Module 03

Sync Strategies & Hooks

Controlling when, how, and in what order ArgoCD deploys your resources

Use arrow keys or click sides to navigate

The Story

The Midnight Incident

A junior developer runs kubectl edit on a production deployment, bumping replicas from 3 to 10. Nobody notices until the cloud bill arrives. With ArgoCD self-heal, the change would have been reverted within minutes. But the team also needs database migrations to run before app deployments, and old resources should be cleaned up automatically. Let us learn how ArgoCD handles all of this.

Manual vs Auto Sync

Manual Sync

ArgoCD detects drift and shows "OutOfSync" but waits for human approval before applying changes.

Good for production environments
Requires UI click or CLI command
Change review before deploy

Auto Sync

ArgoCD automatically applies changes when it detects drift between Git and the cluster.

Great for dev/staging environments
True GitOps -- push to Git, auto deploy
Combine with self-heal for full automation

Enabling Auto-Sync

spec:
  syncPolicy:
    automated:
      prune: false        # Do NOT auto-delete removed resources (safe default)
      selfHeal: false     # Do NOT auto-revert manual changes (safe default)
      allowEmpty: false   # Fail if Git path produces zero resources

Careful: Enabling automated without prune and selfHeal means ArgoCD will auto-sync new commits from Git but will NOT delete removed resources and will NOT revert manual cluster changes. This is the safest starting point.

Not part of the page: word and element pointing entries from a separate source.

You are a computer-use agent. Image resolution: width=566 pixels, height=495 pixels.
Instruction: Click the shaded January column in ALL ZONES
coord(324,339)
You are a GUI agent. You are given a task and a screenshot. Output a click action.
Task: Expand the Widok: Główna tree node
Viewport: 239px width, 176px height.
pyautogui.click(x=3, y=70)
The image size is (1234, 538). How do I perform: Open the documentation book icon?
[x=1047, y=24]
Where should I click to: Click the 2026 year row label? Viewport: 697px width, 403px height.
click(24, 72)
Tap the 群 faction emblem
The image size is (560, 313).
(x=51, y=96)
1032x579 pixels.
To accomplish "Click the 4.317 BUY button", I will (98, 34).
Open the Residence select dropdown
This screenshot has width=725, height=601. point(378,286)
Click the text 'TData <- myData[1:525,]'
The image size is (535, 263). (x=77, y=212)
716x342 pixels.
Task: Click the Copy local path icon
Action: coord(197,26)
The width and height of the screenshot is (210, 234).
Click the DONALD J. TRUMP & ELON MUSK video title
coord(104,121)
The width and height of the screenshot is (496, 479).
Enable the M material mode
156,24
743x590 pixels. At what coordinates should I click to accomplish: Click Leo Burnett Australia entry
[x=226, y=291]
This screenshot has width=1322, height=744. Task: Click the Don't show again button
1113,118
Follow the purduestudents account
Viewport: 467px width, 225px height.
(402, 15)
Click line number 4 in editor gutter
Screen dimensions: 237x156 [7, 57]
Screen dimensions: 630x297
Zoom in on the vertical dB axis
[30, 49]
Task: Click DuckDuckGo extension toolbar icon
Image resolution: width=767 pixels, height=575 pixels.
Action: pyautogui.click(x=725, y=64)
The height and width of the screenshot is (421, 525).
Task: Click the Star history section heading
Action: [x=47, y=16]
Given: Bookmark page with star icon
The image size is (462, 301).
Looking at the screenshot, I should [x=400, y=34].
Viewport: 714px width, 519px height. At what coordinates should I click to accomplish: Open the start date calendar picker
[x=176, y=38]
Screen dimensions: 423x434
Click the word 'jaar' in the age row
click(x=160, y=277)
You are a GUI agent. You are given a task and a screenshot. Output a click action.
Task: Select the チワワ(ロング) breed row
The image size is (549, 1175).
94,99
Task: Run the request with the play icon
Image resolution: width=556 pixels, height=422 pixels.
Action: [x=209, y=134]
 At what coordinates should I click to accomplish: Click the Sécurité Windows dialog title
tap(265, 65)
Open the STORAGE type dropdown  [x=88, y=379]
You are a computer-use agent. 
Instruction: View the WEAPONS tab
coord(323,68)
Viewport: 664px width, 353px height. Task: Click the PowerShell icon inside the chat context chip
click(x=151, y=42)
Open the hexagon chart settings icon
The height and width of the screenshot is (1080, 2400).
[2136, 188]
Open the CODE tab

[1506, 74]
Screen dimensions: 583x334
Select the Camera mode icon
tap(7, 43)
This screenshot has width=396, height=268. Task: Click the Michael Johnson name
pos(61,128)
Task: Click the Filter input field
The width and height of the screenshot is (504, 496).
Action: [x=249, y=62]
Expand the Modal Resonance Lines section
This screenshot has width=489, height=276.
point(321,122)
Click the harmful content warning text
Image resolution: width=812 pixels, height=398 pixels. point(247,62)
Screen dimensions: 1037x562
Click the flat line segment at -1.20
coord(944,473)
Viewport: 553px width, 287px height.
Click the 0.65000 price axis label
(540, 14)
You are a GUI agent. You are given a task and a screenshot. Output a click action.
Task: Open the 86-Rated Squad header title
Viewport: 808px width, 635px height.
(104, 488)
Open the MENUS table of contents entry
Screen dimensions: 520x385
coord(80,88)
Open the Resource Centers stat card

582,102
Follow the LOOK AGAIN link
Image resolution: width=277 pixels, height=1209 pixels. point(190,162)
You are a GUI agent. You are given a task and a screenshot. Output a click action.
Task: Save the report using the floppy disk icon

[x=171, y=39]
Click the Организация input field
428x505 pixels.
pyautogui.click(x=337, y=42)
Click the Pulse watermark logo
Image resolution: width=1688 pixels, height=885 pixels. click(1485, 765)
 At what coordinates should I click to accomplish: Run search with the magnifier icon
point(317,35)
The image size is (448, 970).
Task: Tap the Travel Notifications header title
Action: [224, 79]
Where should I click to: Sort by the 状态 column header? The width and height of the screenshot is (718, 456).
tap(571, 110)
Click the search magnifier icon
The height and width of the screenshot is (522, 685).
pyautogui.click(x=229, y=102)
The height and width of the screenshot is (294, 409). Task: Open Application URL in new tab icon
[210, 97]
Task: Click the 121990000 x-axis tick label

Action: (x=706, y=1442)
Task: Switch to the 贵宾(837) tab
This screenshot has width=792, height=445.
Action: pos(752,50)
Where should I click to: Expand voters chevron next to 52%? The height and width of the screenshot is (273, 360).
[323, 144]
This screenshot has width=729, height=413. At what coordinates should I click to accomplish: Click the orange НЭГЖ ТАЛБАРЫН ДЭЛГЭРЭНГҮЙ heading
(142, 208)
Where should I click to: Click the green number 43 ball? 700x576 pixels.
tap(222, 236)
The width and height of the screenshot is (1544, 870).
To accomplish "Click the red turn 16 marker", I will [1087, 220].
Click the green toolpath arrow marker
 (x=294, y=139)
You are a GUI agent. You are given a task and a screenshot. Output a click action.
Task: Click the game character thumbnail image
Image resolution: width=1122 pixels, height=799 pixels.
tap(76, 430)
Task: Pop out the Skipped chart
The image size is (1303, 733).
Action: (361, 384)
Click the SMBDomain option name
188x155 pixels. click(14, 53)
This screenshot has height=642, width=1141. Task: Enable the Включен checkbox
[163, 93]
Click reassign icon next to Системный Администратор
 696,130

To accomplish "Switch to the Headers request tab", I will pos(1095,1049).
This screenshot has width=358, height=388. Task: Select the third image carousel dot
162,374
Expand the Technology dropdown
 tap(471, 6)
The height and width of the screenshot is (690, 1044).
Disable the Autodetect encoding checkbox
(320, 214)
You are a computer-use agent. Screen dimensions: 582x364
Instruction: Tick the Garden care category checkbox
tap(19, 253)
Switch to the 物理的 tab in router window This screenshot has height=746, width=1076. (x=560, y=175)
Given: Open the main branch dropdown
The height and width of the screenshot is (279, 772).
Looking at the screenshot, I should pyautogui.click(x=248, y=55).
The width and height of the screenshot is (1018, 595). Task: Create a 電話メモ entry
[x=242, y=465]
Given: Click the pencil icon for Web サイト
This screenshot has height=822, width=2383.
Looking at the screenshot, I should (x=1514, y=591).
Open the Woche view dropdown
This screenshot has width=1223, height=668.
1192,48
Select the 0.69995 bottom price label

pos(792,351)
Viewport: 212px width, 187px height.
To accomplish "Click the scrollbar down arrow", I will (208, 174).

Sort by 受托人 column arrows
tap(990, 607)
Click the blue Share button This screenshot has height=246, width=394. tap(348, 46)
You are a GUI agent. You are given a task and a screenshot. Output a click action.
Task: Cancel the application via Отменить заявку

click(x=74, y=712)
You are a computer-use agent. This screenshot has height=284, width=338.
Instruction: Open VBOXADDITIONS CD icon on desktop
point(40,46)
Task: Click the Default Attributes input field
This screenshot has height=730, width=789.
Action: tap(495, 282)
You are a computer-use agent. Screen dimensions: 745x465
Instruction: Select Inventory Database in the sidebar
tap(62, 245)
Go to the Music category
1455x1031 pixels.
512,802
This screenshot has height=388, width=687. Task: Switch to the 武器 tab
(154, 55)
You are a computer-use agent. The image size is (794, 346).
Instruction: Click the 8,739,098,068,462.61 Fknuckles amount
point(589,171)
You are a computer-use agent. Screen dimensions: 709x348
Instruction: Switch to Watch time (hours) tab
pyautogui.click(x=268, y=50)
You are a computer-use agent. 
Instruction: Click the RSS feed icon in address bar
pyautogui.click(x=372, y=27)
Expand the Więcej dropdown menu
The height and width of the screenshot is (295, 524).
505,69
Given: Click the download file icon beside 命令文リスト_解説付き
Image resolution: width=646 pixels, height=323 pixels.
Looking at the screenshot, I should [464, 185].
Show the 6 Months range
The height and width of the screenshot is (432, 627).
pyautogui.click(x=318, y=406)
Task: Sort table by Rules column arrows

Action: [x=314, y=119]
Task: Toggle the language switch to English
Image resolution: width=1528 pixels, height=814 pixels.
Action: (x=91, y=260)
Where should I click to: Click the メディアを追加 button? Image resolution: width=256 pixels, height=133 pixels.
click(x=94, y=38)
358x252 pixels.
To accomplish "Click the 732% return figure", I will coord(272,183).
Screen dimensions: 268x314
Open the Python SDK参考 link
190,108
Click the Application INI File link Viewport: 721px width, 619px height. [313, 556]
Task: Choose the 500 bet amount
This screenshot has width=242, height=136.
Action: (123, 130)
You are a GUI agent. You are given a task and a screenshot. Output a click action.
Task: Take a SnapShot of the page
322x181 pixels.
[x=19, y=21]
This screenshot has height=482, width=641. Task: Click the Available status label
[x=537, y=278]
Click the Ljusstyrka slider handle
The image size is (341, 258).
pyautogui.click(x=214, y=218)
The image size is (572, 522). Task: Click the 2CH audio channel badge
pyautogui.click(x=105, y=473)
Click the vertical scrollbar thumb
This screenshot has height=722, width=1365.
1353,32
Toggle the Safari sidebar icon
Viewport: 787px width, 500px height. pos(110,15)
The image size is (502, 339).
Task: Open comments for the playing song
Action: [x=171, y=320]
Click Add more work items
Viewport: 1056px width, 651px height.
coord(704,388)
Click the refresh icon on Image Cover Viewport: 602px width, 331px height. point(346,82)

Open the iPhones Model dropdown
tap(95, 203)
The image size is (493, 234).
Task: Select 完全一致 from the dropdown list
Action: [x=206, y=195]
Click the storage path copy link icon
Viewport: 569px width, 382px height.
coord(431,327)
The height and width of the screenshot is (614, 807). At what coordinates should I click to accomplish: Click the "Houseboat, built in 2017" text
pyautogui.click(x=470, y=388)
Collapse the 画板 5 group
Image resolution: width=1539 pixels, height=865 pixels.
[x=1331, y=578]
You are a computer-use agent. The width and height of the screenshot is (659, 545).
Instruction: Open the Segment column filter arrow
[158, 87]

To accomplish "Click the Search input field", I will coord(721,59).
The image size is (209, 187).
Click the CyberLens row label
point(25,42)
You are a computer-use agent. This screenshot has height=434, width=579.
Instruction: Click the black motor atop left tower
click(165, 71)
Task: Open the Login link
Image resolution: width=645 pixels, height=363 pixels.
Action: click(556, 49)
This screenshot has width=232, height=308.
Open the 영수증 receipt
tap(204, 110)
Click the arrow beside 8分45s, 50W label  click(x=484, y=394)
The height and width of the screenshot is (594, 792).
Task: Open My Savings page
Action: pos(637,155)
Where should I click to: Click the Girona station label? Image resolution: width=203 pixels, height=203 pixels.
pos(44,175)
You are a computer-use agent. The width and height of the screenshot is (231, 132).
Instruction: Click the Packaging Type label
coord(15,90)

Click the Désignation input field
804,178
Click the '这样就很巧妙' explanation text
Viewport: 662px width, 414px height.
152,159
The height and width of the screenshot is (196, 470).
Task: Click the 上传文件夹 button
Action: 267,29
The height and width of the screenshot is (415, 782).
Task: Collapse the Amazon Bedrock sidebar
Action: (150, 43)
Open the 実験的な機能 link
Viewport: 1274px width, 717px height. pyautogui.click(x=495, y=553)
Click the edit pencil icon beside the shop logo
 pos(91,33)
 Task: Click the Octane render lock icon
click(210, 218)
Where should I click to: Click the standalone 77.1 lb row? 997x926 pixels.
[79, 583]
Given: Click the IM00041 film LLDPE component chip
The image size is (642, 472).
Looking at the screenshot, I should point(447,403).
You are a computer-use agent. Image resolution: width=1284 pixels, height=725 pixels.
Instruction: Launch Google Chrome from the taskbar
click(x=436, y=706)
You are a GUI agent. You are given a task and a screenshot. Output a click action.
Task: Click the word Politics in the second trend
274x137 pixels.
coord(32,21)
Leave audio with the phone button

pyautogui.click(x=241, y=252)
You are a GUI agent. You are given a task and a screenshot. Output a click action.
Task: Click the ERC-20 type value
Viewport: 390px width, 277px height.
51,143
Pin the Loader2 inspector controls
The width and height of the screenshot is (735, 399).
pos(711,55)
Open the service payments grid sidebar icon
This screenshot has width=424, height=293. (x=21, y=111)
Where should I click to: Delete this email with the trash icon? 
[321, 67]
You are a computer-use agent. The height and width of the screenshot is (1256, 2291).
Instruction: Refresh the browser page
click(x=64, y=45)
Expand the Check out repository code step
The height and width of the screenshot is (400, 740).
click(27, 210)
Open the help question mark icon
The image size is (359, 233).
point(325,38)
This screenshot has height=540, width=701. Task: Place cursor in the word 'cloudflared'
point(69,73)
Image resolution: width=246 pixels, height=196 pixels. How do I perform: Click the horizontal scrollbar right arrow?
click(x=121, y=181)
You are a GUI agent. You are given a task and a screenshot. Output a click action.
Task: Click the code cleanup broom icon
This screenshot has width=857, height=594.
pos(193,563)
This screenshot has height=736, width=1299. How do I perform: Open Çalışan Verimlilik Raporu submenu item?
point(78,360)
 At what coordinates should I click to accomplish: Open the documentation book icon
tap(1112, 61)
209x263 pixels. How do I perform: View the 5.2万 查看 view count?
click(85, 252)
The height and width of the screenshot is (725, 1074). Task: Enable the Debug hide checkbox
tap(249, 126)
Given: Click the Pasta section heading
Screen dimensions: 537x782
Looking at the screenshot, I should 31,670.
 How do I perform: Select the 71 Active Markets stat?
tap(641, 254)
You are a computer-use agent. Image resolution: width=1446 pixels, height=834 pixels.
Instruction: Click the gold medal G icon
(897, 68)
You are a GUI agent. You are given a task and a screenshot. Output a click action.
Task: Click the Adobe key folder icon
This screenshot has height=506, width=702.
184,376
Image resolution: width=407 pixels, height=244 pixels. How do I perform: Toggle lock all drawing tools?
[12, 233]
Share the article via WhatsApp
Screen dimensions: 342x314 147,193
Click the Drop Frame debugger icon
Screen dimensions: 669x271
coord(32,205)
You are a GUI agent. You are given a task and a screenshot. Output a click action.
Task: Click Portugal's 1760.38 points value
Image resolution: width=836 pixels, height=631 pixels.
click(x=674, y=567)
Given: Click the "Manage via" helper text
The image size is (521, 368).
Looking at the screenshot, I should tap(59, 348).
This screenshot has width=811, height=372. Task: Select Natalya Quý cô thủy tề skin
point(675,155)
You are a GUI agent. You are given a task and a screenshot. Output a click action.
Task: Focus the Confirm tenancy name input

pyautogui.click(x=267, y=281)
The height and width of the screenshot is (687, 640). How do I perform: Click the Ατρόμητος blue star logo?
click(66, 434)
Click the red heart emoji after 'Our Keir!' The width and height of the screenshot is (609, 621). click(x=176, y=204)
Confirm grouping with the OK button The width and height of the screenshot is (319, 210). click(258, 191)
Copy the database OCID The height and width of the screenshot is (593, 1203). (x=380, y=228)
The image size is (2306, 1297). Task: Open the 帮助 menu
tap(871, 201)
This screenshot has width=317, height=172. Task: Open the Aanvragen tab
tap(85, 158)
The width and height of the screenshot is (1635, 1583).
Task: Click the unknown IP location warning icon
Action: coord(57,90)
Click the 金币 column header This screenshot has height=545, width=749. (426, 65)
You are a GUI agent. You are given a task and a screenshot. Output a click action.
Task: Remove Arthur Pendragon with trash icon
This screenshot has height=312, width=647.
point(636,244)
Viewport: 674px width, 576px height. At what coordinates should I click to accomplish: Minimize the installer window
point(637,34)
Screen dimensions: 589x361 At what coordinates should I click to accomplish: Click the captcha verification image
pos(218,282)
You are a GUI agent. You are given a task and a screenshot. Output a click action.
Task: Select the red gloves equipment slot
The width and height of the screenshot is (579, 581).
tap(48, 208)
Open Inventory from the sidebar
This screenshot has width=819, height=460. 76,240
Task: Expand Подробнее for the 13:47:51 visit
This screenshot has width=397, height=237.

Self-Heal: ArgoCD Fights Back

Self-heal automatically reverts any manual changes made directly to the cluster.

spec:
  syncPolicy:
    automated:
      selfHeal: true      # Revert manual cluster changes

Imagine someone runs kubectl scale deployment/api --replicas=10 on production. With self-heal enabled, ArgoCD detects the drift within seconds and scales it back to whatever Git says. The cluster always matches Git -- no exceptions.

Tip: Self-heal checks happen every 5 seconds (not the 3-minute polling interval). It uses a live Kubernetes watch for near-instant detection.

Prune: Automatic Cleanup

Prune automatically deletes Kubernetes resources that were removed from Git.

spec:
  syncPolicy:
    automated:
      prune: true         # Delete resources removed from Git

Without Prune

If you remove a Service from Git, the Service stays in the cluster as an orphan. ArgoCD shows it as "OutOfSync" but does nothing.

With Prune

If you remove a Service from Git, ArgoCD automatically deletes it from the cluster on the next sync. Clean and tidy.

Quiz Time

Sync Basics

1. What happens when auto-sync is enabled but prune is false, and you remove a Deployment from Git?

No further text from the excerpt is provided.